For those of you who don’t know, when “optimize for ad hoc workloads” is turned on (it is off by default), SQL Server will only store a small compiled plan stub, not the entire execution plan, the very first time an ad hoc query is compiled for the first time. Should the same batch be executed again, then this time around, the full execution plan will be cached in the plan cache, which is what happens to ad hoc queries when this option is not turned on.

So how is this option useful? If your SQL Server instance executes many ad hoc queries, it is very possible that once the query is executed, it may never be executed again. This can produce what is sometimes called “plan cache bloat”, which means that much of your plan cache is wasted by execution plans that will never be used again, reducing the amount of buffer pool memory available to SQL Server. The “optimize for ad hoc workloads” option helps to prevent “plan cache bloat” by only caching the full execution plan of queries that are known to be used more than once. If “plan cache bloat” is a problem that you have, then turning on this feature can boost the performance of your SQL Server instance.

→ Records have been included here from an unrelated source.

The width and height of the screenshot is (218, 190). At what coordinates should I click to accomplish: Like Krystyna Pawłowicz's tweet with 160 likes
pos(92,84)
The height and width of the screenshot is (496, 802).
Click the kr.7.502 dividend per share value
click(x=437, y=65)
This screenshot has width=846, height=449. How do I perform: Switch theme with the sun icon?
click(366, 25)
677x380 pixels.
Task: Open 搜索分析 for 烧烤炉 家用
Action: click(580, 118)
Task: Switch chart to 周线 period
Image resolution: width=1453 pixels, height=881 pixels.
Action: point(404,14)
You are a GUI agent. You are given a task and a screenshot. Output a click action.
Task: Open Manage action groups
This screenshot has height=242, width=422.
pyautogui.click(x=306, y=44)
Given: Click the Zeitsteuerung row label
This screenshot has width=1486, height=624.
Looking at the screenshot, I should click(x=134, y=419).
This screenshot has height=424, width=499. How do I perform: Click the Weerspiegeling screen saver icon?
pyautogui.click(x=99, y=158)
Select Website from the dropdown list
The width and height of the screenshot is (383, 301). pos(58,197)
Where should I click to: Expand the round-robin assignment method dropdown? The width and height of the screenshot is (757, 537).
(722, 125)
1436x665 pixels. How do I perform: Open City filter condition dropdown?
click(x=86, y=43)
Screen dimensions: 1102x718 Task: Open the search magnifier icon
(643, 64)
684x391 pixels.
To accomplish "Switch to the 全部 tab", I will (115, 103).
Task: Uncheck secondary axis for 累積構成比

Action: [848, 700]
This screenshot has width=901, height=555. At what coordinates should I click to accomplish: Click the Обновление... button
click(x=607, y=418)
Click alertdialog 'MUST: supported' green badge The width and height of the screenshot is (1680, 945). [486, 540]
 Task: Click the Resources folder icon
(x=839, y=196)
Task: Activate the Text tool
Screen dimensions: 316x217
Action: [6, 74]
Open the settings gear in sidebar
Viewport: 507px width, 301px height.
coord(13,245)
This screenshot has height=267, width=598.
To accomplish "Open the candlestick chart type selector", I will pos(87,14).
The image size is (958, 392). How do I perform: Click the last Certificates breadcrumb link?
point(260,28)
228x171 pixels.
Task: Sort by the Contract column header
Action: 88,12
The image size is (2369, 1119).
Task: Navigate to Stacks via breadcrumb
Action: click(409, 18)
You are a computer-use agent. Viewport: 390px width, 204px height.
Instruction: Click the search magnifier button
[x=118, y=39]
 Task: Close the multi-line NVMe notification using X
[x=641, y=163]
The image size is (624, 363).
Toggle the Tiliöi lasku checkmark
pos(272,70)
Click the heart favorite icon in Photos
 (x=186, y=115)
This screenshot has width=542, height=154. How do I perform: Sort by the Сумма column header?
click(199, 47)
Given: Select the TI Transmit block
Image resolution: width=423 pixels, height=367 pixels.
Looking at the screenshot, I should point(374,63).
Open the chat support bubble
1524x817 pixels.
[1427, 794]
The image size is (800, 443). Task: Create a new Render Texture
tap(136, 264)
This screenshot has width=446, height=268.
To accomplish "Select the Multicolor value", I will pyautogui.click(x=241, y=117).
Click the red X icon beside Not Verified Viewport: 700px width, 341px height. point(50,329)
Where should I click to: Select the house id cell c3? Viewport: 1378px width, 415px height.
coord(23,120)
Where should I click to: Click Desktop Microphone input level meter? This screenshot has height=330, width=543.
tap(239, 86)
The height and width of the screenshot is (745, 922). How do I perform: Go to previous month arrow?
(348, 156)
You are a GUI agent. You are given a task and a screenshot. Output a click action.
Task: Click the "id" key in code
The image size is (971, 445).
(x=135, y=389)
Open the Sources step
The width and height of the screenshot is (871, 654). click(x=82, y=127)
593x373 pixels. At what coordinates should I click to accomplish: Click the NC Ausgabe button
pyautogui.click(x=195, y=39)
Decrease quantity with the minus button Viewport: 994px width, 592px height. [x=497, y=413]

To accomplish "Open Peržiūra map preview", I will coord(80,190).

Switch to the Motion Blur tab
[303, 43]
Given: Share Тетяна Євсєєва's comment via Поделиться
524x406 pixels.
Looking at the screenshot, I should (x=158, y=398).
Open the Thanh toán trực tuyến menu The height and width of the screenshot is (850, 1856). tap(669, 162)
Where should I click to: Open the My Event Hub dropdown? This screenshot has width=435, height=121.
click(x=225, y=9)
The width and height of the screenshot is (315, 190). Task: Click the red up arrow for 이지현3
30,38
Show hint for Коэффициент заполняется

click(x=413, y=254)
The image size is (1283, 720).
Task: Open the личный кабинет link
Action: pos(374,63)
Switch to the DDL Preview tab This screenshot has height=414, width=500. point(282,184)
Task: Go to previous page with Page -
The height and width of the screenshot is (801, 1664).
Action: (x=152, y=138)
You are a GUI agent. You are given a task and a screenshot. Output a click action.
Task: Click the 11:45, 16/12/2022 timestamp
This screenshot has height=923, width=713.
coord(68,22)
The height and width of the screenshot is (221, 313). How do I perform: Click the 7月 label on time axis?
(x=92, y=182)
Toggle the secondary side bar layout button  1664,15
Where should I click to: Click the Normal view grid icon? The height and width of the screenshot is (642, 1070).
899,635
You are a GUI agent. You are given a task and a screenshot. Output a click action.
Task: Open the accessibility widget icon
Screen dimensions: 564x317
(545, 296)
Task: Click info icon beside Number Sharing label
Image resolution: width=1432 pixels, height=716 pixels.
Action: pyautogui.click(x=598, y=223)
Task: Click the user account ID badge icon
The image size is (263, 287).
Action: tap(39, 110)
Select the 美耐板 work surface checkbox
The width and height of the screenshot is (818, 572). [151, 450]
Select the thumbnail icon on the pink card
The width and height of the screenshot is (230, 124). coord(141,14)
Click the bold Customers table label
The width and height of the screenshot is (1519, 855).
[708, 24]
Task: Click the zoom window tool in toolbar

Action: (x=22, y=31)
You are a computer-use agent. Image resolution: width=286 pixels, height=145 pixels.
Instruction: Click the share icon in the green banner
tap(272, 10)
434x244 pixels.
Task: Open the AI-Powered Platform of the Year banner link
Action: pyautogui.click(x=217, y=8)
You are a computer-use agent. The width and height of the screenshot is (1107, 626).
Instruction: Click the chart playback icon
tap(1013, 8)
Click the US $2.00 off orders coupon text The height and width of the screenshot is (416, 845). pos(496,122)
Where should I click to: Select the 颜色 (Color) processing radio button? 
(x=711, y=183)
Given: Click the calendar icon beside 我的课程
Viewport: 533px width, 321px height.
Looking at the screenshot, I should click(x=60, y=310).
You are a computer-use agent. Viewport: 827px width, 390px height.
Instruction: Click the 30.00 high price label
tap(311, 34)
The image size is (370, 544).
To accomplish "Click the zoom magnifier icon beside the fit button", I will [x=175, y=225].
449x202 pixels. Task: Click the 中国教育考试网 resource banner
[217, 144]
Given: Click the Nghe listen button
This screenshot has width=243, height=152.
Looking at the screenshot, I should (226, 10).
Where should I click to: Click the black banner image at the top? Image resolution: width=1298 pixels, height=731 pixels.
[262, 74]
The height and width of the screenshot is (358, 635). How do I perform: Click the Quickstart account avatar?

How do you know if you have the “plan cache bloat” and should turn on “optimize for ad hoc workloads”? The best way is to query sys.dm_exec_cached_plans, using one of the many queries available on the web, such as the one written by Kimberly Tripp. By using the querying this DMV, you will be able to quickly tell if your instance has a “plan cache bloat” problem. If it does, then turn this option on, as there is virtually no downside to doing to, and a great potential upside.

If you have any experience using this option, and would like to share your experiences, please do so below.

6 thoughts on “Do You Enable “Optimize for Ad Hoc Workloads”?

  1. Interesting–and your polls are usually this technical, as I recall. If you stack up your poll questions side by side, is there a pattern in those that get more responses and those that do not?

    Also, yes, we do 🙂

  2. There does seem to be a general trend of the more technical the poll question, the fewer the responses.

  3. I’m not clear about something: are you recommending we clear the plan cache periodically to reduce this bloat? Wln’r that purge oft-used plans as well? I see no way to purge only single-use plans.

    • No, I am not suggestion you clear the plan cache to reduce bloat, although I have heard of people doing this on a periodic basis. If you turn on this option, then the plan bloat problem, assuming you have one, should go away.

  4. My question was not clear: for those of us on SQL 2005, is there a way to clear the bloat, given that we have to live with ad hoc queries due to reporting tools being used. Writing stored procedures for all reports is not an option we have here.